By Melissa Smith
A brindle Boxer named Lucy greets patrons as they drive up to the neon-lit stand to purchase tickets at the Henagar Drive-In. Cars, trucks and minivans then slowly make their way to find the prime viewing spots as children blow bubbles and play with glow sticks, waiting for the double-feature to begin.
Owner Lanita Price programs the movie to play before going down to the concession stand to help out as people begin to line up out the door and down the ramp.
Price built the Henagar Drive-In from the ground up in 1999. And, for the last five years, she has operated the theater with her daughter, Kayla Foote.
Even though it started sprinkling rain on this particular April Friday, moviegoers weren’t hindered by the elements. “We still roll in the rain,” Price says, laughing. That’s what they say when storms come in: The movies will keep playing as long as customers are comfortable staying. In fact, the only element the projector can’t shoot through is fog.
But while rain is no challenge for the outdoor movie show, time and technological changes within the industry have proven to be a different matter.
Tradition in transitionAfter 15 years of running a 35 mm projector, the drive-in faced a tough, and expensive, reality. Price decided it was time for an upgrade, and last year she purchased a digital projector for the drive-in. Now, instead of the giant rolls of film, movies come in the form of hard drives. “We ingest it in the projector,” Price says. “It’s date-coded, so once it’s done, you can’t view it anymore.” The movies can even be set up on a timer, so they basically run themselves.
According to Price, there are 373 drive-ins left in the country, and many of them still run on 35 mm, unlike their indoor cinema competitors. By the end of 2015, drive-in theaters will have to make a choice: convert to digital or shut down. “They’re going to have to shut down because they are doing away with film,” Price says.
“This is my livelihood. It’s like my baby. We’ve been hit twice by tornados, and our regulars wanted us to build back,” Price says. “It was a choice of shutting down or taking a chance and keeping it going. It’s been a year since we’ve been digital.”
Moviegoers have remained true to the Henagar Drive-In, and Price says she doesn’t feel like the digital conversion necessarily brought in more business, but it certainly improves the quality of the movies.

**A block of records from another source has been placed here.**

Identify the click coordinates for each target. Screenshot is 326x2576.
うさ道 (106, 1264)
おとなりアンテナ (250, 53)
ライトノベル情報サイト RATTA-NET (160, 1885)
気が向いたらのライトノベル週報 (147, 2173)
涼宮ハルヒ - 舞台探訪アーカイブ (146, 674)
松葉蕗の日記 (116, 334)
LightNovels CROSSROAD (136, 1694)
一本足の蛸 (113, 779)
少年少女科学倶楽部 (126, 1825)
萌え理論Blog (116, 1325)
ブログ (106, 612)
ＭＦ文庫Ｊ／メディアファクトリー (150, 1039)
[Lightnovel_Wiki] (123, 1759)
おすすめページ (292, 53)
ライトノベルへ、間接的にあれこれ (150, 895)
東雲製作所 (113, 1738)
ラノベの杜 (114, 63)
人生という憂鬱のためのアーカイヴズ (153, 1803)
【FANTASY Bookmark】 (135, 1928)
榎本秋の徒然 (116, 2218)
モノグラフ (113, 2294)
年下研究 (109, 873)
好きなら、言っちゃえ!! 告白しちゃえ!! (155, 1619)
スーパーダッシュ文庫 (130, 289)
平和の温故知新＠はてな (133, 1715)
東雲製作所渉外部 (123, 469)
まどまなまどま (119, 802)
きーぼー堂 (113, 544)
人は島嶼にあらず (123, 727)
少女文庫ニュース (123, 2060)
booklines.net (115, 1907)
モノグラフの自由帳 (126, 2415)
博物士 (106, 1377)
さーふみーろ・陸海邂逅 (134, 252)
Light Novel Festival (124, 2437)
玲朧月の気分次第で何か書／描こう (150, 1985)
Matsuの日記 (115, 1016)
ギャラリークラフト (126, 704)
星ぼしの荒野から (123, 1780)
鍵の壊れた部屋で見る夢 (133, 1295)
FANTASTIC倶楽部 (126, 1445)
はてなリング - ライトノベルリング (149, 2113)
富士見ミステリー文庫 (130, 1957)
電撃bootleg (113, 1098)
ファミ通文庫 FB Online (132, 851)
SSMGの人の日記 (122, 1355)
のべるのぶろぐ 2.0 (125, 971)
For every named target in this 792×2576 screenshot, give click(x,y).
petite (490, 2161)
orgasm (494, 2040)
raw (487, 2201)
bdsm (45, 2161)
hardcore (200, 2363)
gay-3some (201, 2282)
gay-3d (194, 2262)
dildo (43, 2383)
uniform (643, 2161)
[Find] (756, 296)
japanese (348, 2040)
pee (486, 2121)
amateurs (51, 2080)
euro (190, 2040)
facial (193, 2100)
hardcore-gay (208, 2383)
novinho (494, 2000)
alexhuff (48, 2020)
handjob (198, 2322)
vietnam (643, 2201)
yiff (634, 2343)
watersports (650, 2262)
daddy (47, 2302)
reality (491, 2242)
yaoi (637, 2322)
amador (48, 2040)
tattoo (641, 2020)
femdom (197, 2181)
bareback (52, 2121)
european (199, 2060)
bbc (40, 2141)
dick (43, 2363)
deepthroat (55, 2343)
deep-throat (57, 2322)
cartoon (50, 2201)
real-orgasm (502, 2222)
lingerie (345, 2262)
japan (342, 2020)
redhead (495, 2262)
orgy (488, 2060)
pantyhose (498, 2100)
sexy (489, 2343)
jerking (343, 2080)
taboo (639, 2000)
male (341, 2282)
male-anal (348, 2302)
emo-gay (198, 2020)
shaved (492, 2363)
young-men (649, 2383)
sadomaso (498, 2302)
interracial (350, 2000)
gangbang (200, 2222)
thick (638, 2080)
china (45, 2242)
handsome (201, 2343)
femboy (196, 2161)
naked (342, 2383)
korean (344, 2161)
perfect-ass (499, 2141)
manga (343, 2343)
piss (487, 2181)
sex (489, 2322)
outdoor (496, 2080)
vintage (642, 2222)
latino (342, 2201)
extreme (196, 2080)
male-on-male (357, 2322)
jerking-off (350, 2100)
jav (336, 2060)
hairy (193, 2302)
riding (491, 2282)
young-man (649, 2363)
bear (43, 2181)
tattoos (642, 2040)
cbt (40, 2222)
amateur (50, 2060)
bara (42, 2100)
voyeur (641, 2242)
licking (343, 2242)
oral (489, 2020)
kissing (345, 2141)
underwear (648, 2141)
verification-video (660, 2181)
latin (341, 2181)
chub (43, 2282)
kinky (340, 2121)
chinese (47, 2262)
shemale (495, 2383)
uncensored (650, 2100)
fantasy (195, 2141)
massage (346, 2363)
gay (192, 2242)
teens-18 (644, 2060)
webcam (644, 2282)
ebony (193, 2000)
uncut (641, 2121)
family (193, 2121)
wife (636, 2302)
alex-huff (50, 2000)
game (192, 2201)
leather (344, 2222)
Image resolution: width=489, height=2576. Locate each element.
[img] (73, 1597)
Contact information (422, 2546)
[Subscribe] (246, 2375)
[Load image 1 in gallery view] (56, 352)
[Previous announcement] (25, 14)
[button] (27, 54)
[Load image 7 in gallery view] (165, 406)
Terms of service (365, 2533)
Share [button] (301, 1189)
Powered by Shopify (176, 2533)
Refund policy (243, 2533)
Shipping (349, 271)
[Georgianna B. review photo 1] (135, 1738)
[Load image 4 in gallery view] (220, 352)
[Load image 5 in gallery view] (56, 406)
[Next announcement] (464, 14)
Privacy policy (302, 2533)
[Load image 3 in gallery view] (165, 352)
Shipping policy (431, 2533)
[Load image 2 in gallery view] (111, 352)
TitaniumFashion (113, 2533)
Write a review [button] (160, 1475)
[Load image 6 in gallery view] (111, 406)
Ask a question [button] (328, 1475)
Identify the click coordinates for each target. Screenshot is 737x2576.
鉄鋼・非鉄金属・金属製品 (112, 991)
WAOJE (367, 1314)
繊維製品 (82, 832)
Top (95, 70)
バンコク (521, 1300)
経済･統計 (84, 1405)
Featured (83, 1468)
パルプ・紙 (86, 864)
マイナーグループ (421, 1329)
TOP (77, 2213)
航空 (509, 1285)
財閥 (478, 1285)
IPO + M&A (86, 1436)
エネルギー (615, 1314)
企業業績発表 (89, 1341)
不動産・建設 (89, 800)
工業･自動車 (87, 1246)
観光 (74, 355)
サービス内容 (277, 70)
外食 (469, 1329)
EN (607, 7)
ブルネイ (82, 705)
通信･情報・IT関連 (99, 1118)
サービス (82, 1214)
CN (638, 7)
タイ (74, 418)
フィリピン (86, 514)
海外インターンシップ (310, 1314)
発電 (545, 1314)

The Henagar Drive-In is open year-round on weekends, but in the summer months, you can come enjoy a movie on Wednesday and Thursday as well.
Although business is steady throughout the year, in the colder months, there is a great opportunity for football fans who wish they could watch football on the big screen.
Last season, the drive-in showed the college football playoff and National Championship games on the big screen. “We had a good turnout,” Price says. “We opened the concession stand and charged $5 per car. It was a lot of fun.”
Well, sometimes wishes come true. And, it happens to be one of the biggest screens around. “Hopefully, by football season, we’ll be able to show more games,” Price says.
Regular shows will cost $5 per person. But if you have three or more people in a car, the cost is $15. Period. “We’ve had church vans come through, people crammed in the back of a truck, and they still just pay $15 for a double-feature,” Price says.
But, what’s the most unique form of transportation? “We’ve had a man come in on a horse,” Price says.
Moviegoers have certainly developed some creative — and comfortable — ways to enjoy the shows. During peak season, many people get out of their vehicles and sit in camping chairs, while others blow up air mattresses or lay in the beds of their trucks. “One time, we had a little boy who wanted to set up his tent. It wasn’t a really busy night, so we let him,” Price says.
Speaking of busy nights, the biggest movie crowd was the showing of the “Cars” movies. “We packed out three weekends in a row,” Price says. Following closely behind was attendance for the “Pirates of the Caribbean” and “Twilight” series. The drive-in can accommodate 250 vehicles, but they have never closed the gate or turned people away.
Charlene Smothers has worked at the drive-in for four years. She lives in Henagar, not far from the drive-in. “I’m a substitute teacher, and this is my secondary job,” Smothers says. She is usually running the cash register at the concession stand and says the drive-in employees feel like her own family.
Here’s something else to know about the Henagar Drive-In: Don’t make dinner plans before going.
They have hamburgers, chicken fingers, nachos, chicken sandwiches, hot dogs and fries. But, if you’re in the mood for just a snack, they’ve got hot, buttery popcorn, candy and even snow cones.
In fact, the food is so good, many people come through just to eat. But, be sure to get some caffeine because the movies sometimes end late. “I’ve had to wake people up before in their cars when it was time to go home,” Smothers says, laughing.